Remaining Questions Regarding SLNBs
One last point. I don’t recall hearing of any formal recommendations or protocols from the AJCC, AAD, or other organizations on how to incorporate SLN biopsies into one’s practice. If SLN biopsies are to be the standard of care for the management of all high-risk melanoma patients, some guidelines for recommending them would be appreciated. It’s only fair. If I am going to be sued for malpractice for not referring a patient for one, at least let me know the grounds for the charges.
What are the required characteristics of the primary tumor? Many SLN biopsy advocates call for a Breslow depth of at least 1.00 mm. Wagner et al (2000) performed univariate and multivariate regression analysis on 275 melanoma patients and found 1.25 mm to be the optimal cut-off point. There is at least one melanoma information web site for patients that refers to patients having melanomas as thin as 0.1 mm sent for SLN biopsies.
Should the presence/absence of ulceration, regression, etc affect the cut-off threshold for Breslow depth?
Furthermore, should all SLNs that are negative by conventional histopathology/special stains be screened further with RT-PCR? If they should be found positive by RT-PCR, but negative by histopathology, what’s the standard of care then?
Clearly, there are a lot of questions that remain to be answered about SLN biopsies and the circumstances surrounding when/if to recommend them for our patients. Right now, I think most dermatologists view SLN biopsies as promising procedures that will likely become increasingly utilized as the treatment for advanced melanoma continues to improve, while associated side effects lessen. I also think that at the present time most of us find the whole topic of when, how, why, and if to refer patients for one very confusing and murky.

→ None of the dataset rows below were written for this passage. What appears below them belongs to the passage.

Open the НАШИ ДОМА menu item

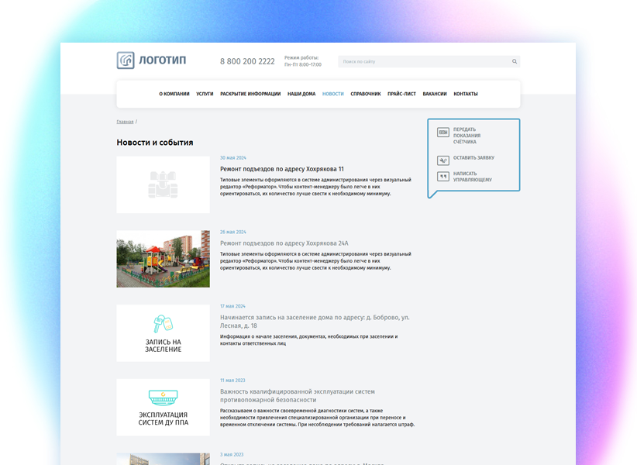301,94
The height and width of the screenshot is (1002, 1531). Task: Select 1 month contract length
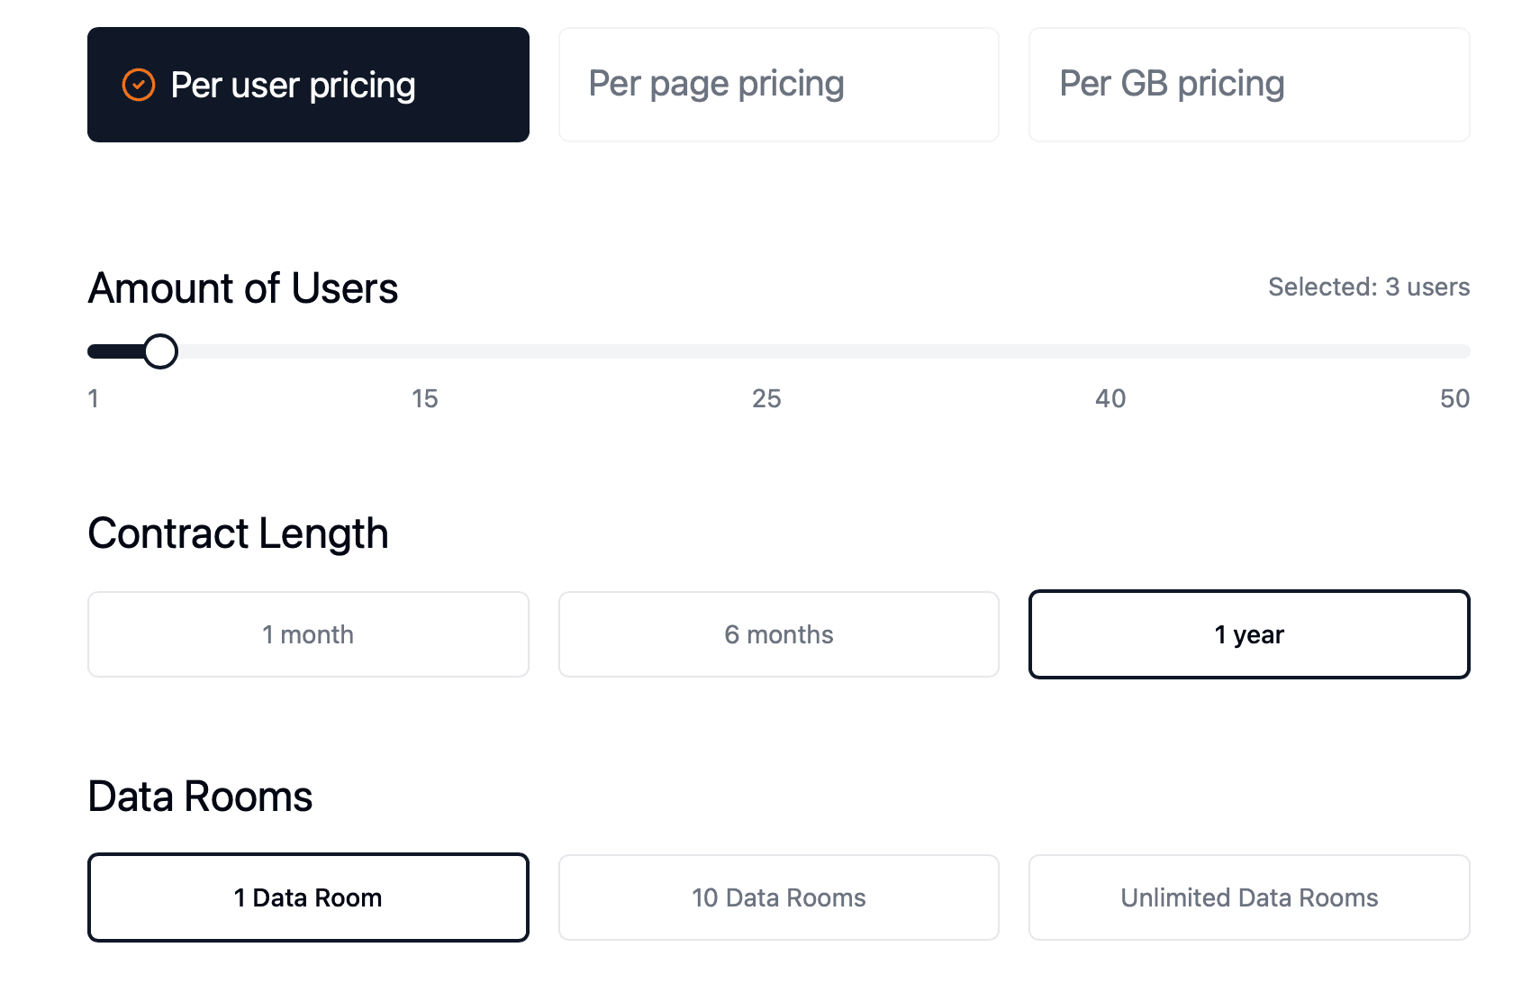coord(307,633)
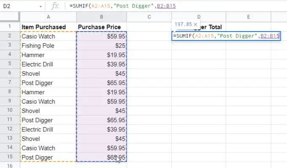
Task: Select column C header
Action: [x=149, y=17]
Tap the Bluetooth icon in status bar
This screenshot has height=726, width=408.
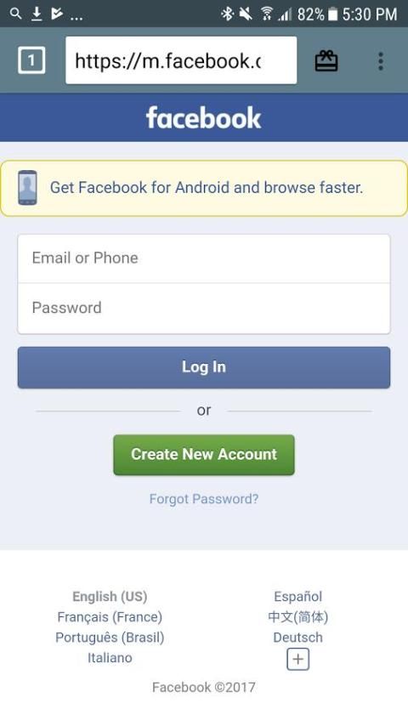228,14

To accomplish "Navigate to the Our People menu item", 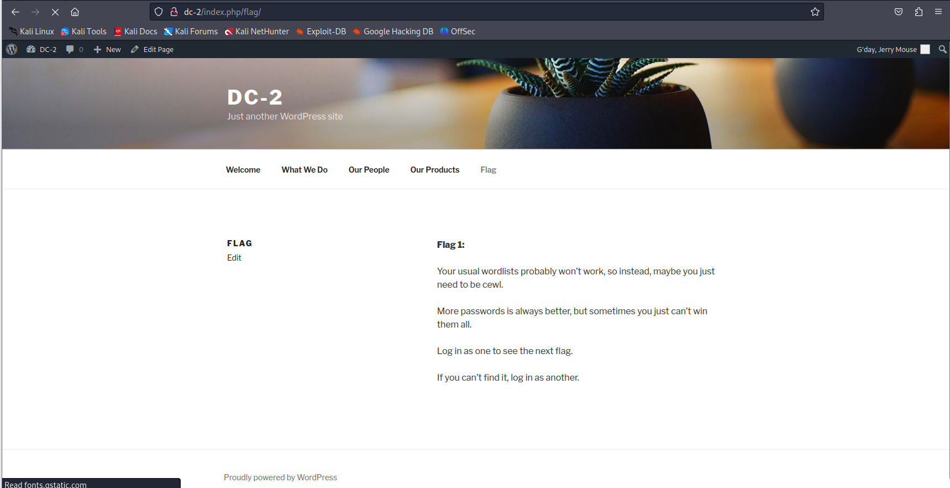I will [369, 170].
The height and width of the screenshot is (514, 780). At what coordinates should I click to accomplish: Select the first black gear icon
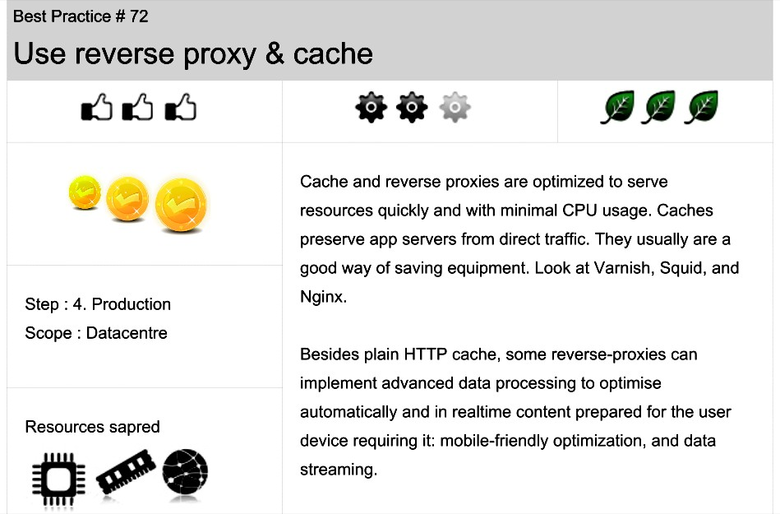372,107
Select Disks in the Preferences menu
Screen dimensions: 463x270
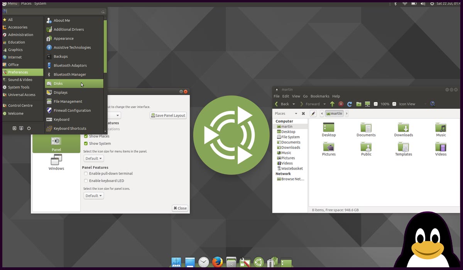(x=74, y=83)
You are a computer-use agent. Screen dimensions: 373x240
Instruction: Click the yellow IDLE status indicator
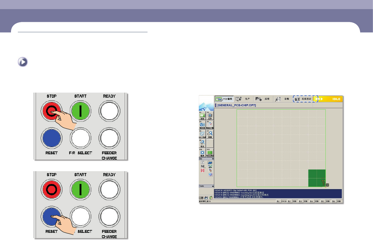coord(329,99)
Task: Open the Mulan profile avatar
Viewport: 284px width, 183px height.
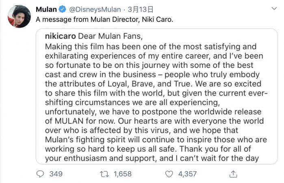Action: (19, 17)
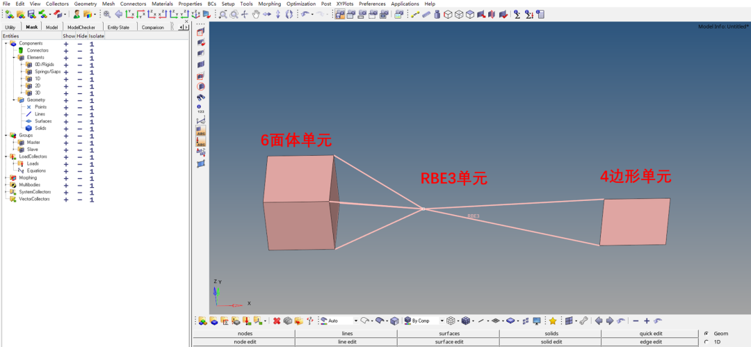The width and height of the screenshot is (751, 347).
Task: Click the pan hand tool icon
Action: [x=256, y=14]
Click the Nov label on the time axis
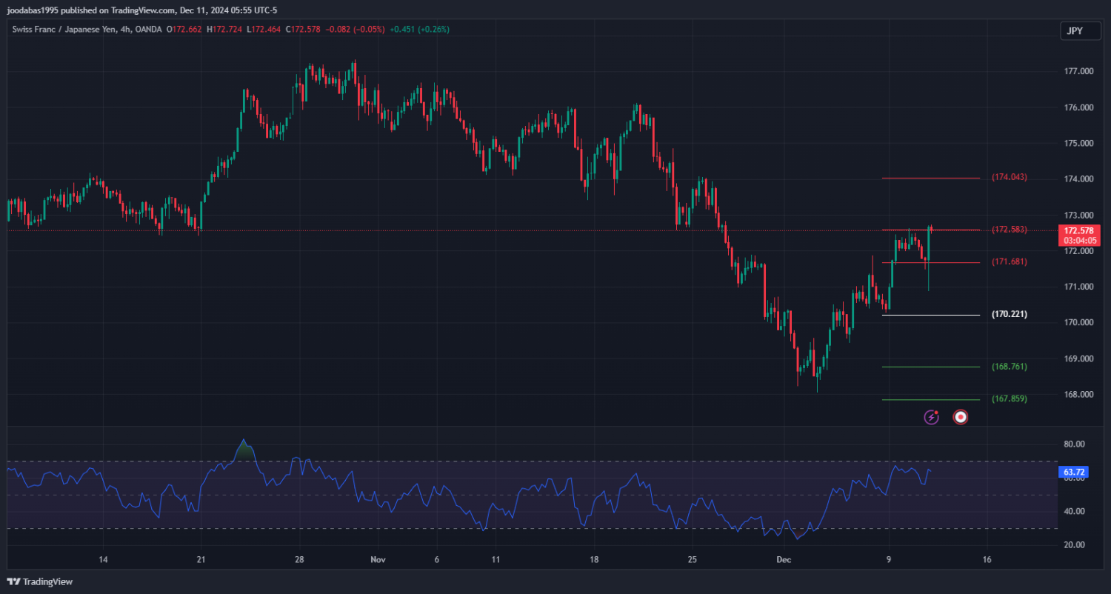 tap(378, 559)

Having said that, it does nobody any good to call sentinel lymph node biopsies the standard of care for patients with high-risk melanomas. By doing so, you are labeling patients who are not referred for one as having received substandard care. The emotional, political and legal ramifications of this are considerable, particularly when there are no established guidelines for referral criteria. There are also no established protocols on how/if to interpret RT-PCR results of the lymph nodes should they differ from that of histopathologic examination — and not all institutions even use RT-PCR to assess the lymph nodes. Most importantly, there is no “standard of care” adjuvant therapy that is good enough and tolerable enough to be acceptable for all patients that are found to be SLN positive.
The standard of care is to sit down with the patient and have a forthright discussion over the pertinent issues as they pertain to him or her. In my own practice, I find that SLN biopsies provide useful prognostic information some patients will find helpful provided they are willing to consider undergoing an ELND with or without high dose interferon and/or enrollment into a therapeutic clinical trial. If patients seem eager to undergo an SLN biopsy, I encourage them to go to our tertiary care center that performs them as part of an ongoing clinical trial to help better define their management role. Some perfectly rational patients will be unwilling to undergo an ELND, high dose interferon and/or other adjuvant treatment for their disease. If that’s the case, I certainly don’t send them for an SLN biopsy. To do so simply because some wish to call it the “standard of care” isn’t just wrong, it’s irresponsible.